Ini sebuah tindakan kontradiktif. Berdasarkan data Organisasi untuk Kerja Sama Ekonomi dan Pembangunan (OECD) pada 2019, AS adalah anggota OECD dengan penerimaan pajak rendah, yakni 24,3 persen terhadap PDB. Perancis adalah yang tertinggi dengan penerimaan pajak 46,1 persen terhadap PDB.

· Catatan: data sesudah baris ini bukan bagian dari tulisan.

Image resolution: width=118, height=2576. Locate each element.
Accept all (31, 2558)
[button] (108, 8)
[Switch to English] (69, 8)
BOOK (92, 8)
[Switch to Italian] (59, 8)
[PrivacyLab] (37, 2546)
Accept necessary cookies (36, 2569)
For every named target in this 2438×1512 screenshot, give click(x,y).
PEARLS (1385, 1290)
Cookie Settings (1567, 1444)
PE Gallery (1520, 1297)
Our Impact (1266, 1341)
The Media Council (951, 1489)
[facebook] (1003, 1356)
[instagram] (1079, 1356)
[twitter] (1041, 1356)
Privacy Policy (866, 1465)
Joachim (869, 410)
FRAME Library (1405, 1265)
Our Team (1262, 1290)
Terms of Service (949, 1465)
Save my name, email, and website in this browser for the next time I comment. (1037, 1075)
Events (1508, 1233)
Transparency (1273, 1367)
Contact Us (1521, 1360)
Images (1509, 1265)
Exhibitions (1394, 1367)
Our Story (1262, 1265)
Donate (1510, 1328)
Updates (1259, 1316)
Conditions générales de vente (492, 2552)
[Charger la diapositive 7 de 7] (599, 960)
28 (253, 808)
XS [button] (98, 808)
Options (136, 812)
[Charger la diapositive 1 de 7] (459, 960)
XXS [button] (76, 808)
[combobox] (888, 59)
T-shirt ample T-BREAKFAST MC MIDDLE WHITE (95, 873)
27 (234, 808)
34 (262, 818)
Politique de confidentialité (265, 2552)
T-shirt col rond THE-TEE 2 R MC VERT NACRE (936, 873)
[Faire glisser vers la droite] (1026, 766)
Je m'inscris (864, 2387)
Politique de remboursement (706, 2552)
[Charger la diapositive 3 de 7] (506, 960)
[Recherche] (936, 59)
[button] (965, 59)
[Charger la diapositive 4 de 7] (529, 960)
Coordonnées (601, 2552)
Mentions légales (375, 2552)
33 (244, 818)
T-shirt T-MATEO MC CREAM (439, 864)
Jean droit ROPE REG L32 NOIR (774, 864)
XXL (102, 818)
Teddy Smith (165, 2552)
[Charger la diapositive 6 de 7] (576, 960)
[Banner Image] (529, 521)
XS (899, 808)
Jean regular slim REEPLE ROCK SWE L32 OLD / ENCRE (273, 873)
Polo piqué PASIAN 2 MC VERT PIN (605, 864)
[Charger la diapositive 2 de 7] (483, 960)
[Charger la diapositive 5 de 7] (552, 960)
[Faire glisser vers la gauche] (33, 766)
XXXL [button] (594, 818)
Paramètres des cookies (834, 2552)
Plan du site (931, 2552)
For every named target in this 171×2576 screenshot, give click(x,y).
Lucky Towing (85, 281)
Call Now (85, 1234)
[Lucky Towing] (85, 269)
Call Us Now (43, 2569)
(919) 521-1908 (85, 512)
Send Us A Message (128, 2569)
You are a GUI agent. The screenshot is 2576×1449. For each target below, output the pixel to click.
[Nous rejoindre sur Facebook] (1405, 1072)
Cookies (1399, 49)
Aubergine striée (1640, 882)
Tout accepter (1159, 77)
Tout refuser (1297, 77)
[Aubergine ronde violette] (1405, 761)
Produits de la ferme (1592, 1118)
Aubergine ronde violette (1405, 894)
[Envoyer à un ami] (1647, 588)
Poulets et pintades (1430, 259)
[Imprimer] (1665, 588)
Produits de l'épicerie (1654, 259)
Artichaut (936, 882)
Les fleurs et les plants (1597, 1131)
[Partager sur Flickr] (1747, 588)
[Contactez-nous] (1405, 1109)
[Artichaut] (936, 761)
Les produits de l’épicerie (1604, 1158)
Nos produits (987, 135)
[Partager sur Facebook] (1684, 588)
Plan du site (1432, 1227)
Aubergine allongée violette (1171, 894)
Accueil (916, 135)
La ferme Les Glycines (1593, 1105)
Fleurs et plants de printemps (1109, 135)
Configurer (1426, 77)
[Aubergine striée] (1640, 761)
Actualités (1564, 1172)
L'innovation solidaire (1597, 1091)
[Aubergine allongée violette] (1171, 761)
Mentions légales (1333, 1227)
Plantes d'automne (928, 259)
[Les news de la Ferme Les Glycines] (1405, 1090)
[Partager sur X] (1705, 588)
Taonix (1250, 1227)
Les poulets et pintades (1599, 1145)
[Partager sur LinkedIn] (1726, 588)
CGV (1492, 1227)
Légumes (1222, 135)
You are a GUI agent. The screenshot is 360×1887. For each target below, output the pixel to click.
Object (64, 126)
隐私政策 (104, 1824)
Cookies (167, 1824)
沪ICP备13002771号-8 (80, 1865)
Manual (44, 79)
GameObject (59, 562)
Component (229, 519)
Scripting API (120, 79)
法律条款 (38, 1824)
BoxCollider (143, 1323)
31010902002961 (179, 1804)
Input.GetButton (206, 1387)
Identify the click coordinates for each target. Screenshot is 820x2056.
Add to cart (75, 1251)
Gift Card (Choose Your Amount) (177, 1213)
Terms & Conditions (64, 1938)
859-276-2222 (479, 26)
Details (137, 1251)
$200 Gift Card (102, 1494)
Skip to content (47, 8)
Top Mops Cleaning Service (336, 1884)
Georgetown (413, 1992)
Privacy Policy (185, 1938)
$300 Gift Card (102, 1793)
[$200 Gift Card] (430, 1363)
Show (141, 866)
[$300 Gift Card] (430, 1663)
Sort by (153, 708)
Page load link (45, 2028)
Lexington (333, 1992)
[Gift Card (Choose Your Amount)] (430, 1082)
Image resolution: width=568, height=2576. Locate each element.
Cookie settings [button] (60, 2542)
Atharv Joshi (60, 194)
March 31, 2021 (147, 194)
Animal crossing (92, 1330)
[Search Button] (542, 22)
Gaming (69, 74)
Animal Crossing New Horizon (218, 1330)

Inilah Pemerintah AS, terutama sejak era Bush hingga Trump, hanya memikirkan pertumbuhan ekonomi dengan topangan utang. Dan timbunan utang ini terjadi di tengah pelemahan sektor manufaktur AS. Ini diiringi penuaan penduduk yang memerosotkan produktivitas seperti diberitakan laman berita The Wall Street Journal edisi 30 September 2020.
Pandemi yang memerosotkan perekonomian terus menuntut penambahan pengeluaran pemerintah. Ini sudah dinyatakan Gubernur Bank Sentral AS Jerome Powell. Ini dipastikan akan menambah lagi porsi utang.